India leading the race for GDP growth surpassing China – World Bank Report
DSIJ Intelligence / 11 Jun 2015

For the first time India is expected to surpass China with respect to GDP growth as per World Bank’s growth chart of major economies.
Global Economic Prospects (GEP) is the World Bank Group’s flagship report. The latest issue for the month of June has been published by World Bank with detailed commentary on Global economy.

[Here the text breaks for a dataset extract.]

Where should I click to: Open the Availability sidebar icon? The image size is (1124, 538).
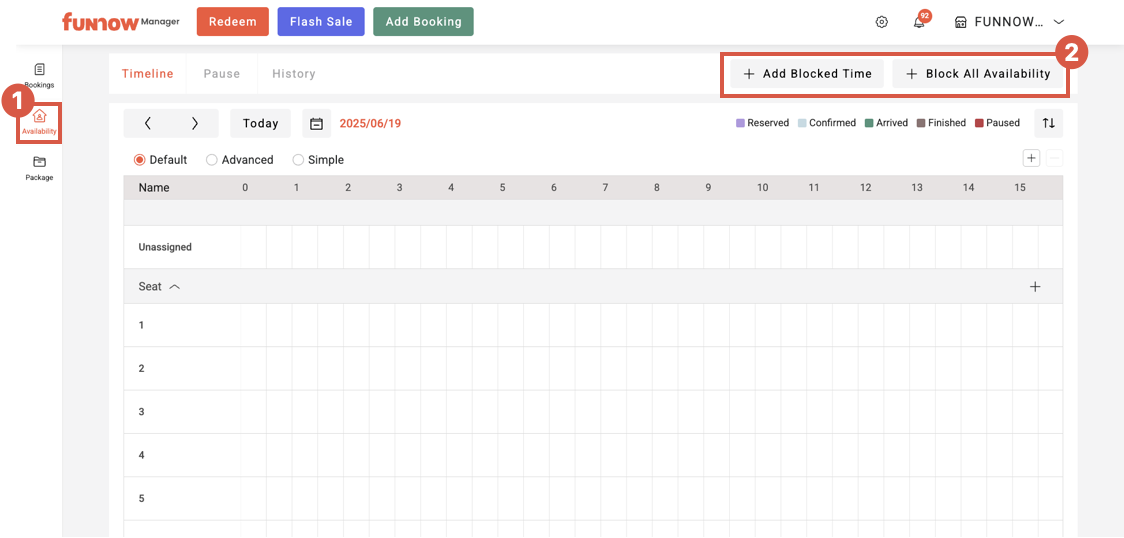[39, 122]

For the first time India is expected to surpass China with respect to GDP growth as per World Bank’s growth chart of major economies. As per the report Global economy is expected to grow by 2.5 per cent in 2015 and expected to moderately strengthen to 3.2 percent by 2016-17. Developing country growth is expected to be at 4.4 percent in 2015 and is expected to be around 5.3 percent in 2016-17. The report also talks about quantitative easing happening in Europe which may lead to portfolio money flows to the developing countries.As per the report “Growth is expected to firm to 7.1 percent in 2015 and 7.4 percent in 2016–17, buoyed by a reinvigorated reform agenda in India and supported by strengthening demand in high-income countries. The decline in global oil prices has benefited the region, improving fiscal and current account balances, enabling subsidy reforms to proceed in India, and facilitating an easing of monetary policy”.The report suggests in India, gradual implementation of reforms has supported business and investor confidence and encouraged capital inflows. However, credit growth remains modest, reflecting weak bank balance sheets (mainly in public sector banks). This is holding back credit-financed investment.

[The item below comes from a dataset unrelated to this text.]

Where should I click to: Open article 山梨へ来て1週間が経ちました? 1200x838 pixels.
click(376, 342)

The GDP growth for India is expected to touch 8 percent in 2017 according to the report and for China the growth is expected to moderate to 6.9 percent in 2017. As suggested in the report growth in South Asia is expected to continue led by a cyclical recovery in India and supported by a gradual strengthening of demand in high-income countries. BRICS is expected to deliver a growth of 4.7 percent showing negative growth. Previous year BRICS grew at rate of 5 percent. BRICS is expected to moderately strengthen to 5.5 percent for the year 2016. Brazil has dipped into negative growth. Brazil has de grown from 1 percent in 2012 to 0.1 percent in 2014. Russia also has de grown from 3.4 percent in 2012 to 0.7 percent in 2014. Both these countries have been dragging the BRICS performance.
Interestingly Bangladesh and Pakistan have clocked decent GDP growth and are expected to do well in coming years. Whiles South east Asia may be showing good growth in the region (Asia) World Bank Group President Jim Yong Kim has following warning for the developing economies “Developing countries were an engine of global growth following the financial crisis, but now they face a more difficult economic environment”.